Avignon - Entretien Jacques Kraemer

Dire la prophétie pour l’entendre

Dire la prophétie pour l’entendre - Critique sortie Avignon / 2012


 « Une sorte de fusion-déflagration entre le théâtre antique et notre actualité. » 
 
En quoi liez-vous la figure mythologique de Cassandre à l’actualité contemporaine ?
 
Jacques Kraemer : J’aime m’inspirer des oeuvres anciennes et les faire vibrer en rapport avec les préoccupations qui nous touchent le plus aujourd’hui ; selon moi, le réchauffement climatique et le nucléaire, qui mettent en danger la planète et l’espèce humaine, comptent parmi les sujets les plus inquiétants. J’ai eu l’idée de cette pièce environ un mois après la catastrophe de Fukushima. J’étais alors imprégné de la tragédie Agamemnon d’Eschyle, que j’avais montée dans le cadre d’un atelier amateur. Je suis parti d’un moment bouleversant dans la tragédie, lorsque la prophétesse Cassandre est appelée par Clytemnestre dans les thermes : elle franchit alors la porte et sait qu’elle va être assassinée, comme Agamemnon l’a été. En une sorte de dilatation du temps tragique, j’ai imaginé que Cassandre voyait une catastrophe future environ cinq mille ans plus tard, un cauchemar fondé sur l’existence de tous les arsenaux nucléaires disséminés dans le monde. Le risque zéro n’existe pas, une cinquantaine de réacteurs sont en activité en France.

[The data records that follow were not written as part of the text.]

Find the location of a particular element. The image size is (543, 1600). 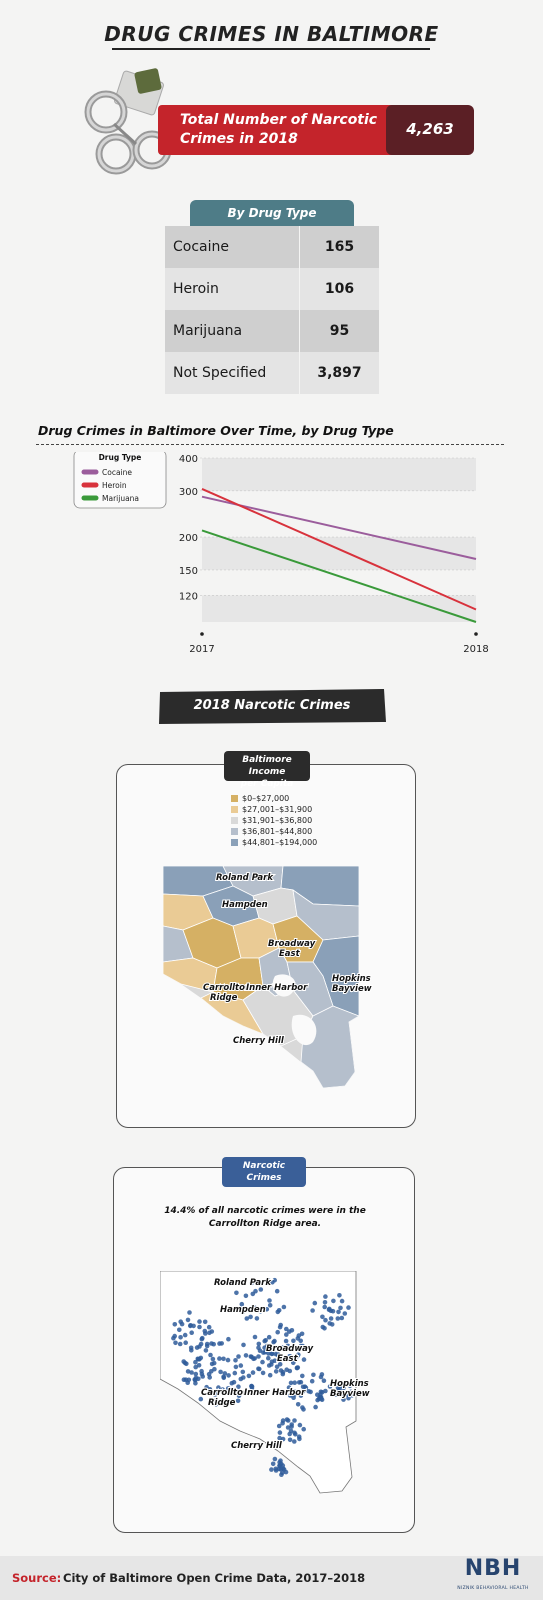

series-line-cocaine is located at coordinates (339, 528).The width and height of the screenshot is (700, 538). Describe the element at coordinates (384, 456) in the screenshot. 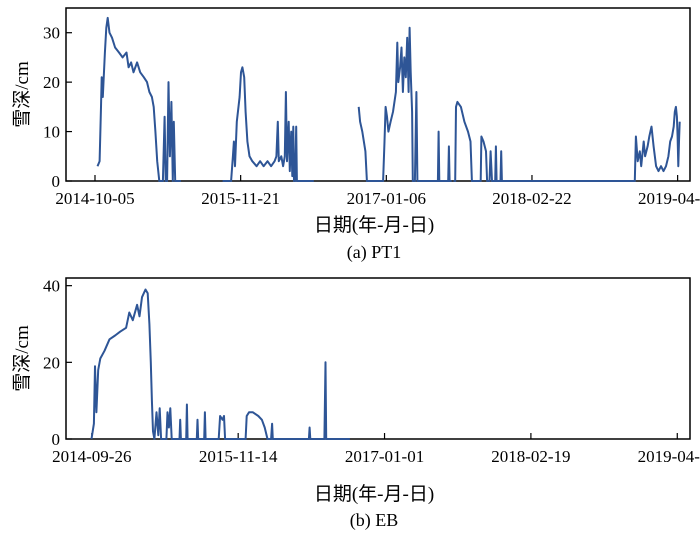

I see `x-tick-label: 2017-01-01` at that location.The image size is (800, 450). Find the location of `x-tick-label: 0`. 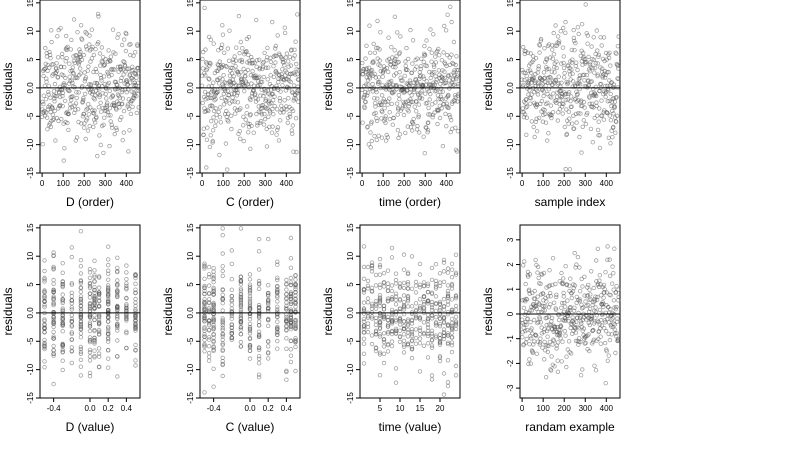

x-tick-label: 0 is located at coordinates (202, 184).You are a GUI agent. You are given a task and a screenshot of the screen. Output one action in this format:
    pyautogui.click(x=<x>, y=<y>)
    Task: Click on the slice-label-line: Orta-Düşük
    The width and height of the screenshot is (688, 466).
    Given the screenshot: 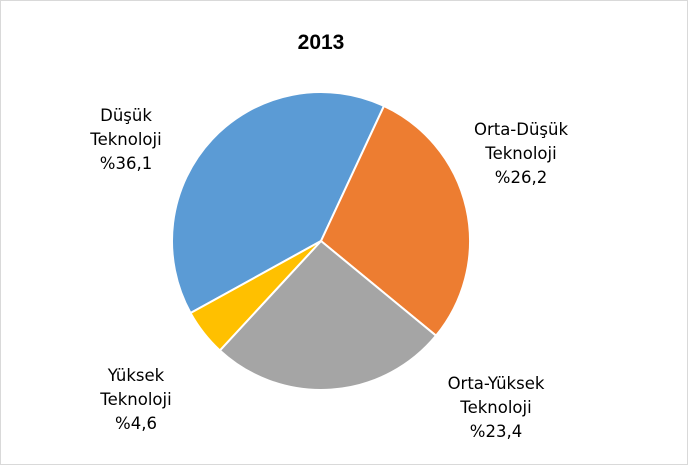 What is the action you would take?
    pyautogui.click(x=521, y=130)
    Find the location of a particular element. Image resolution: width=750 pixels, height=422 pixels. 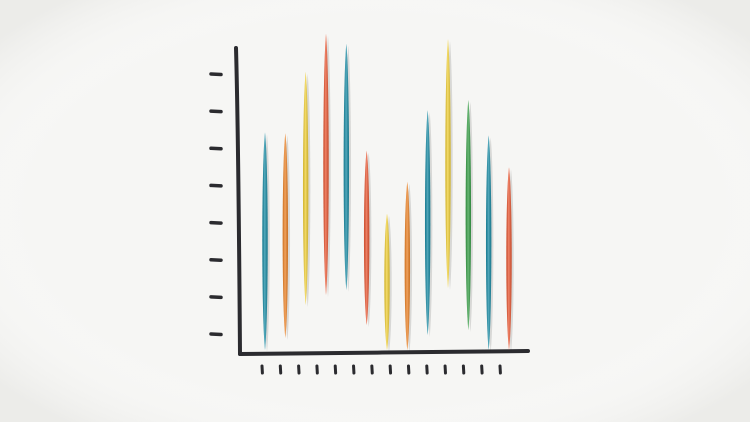

y-axis-ticks is located at coordinates (216, 204).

Cette pièce fait suite à Prométhée 71, inspirée aussi d’Eschyle, et s’alarmant des dégâts de la pollution. Ces pièces nourries de textes antérieurs et de mon imaginaire mettent en forme une sorte de fusion-déflagration entre le théâtre antique et notre actualité. 
 
Comment définissez-vous le personnage de Cassandre ?
 
J. K. : Cassandre vit la tragédie en cumulant plusieurs souffrances. Elle la vit dans le présent de la fiction, confrontée à la fatalité de son existence tragique, elle la vit aussi face à l’histoire de la destruction de Troie, à travers la mort de toute sa famille et la déportation des Troyennes réduites à un esclavage sexuel, et elle la vit à travers sa vision du futur, qu’elle ne comprend pas, celle d’une tragédie absolue, d’un terrorisme nucléaire dévastateur. Dans l’esprit de la tragédie grecque, je souhaite que cette vision soit cathartique et non prophétique ! Cassandre est traversée par plusieurs voix, du présent et du futur : tantôt elle les profère, tantôt elle est en superposition, tantôt elle est en léger décalage. La voix enregistrée est celle de Clytemnestre, dite par Christiane Cohendy.
 
Qui interprète Cassandre ?
 
J. K. : J’ai écrit la pièce en pensant à Sophie Neveu. C’est elle qui interprétait l’élève de Jouvet dans Phèdre/Jouvet/Delbo. 39-45, et je l’ai trouvée admirable dans la mort de Phèdre. Elle a un goût de la tragédie et un lyrisme naturel qui me fascinent. Elle interprète Cassandre dans un dispositif scénique évoquant une sorte de cimetière blanc onirique, afin de faire entendre pleinement la mise en garde.
 
Propos recueillis par Agnès Santi

Avignon Off. Salle Roquille, 3 rue Roquille. Du 7 au 28 juillet à 13h. Tél : 04 90 16 09 27.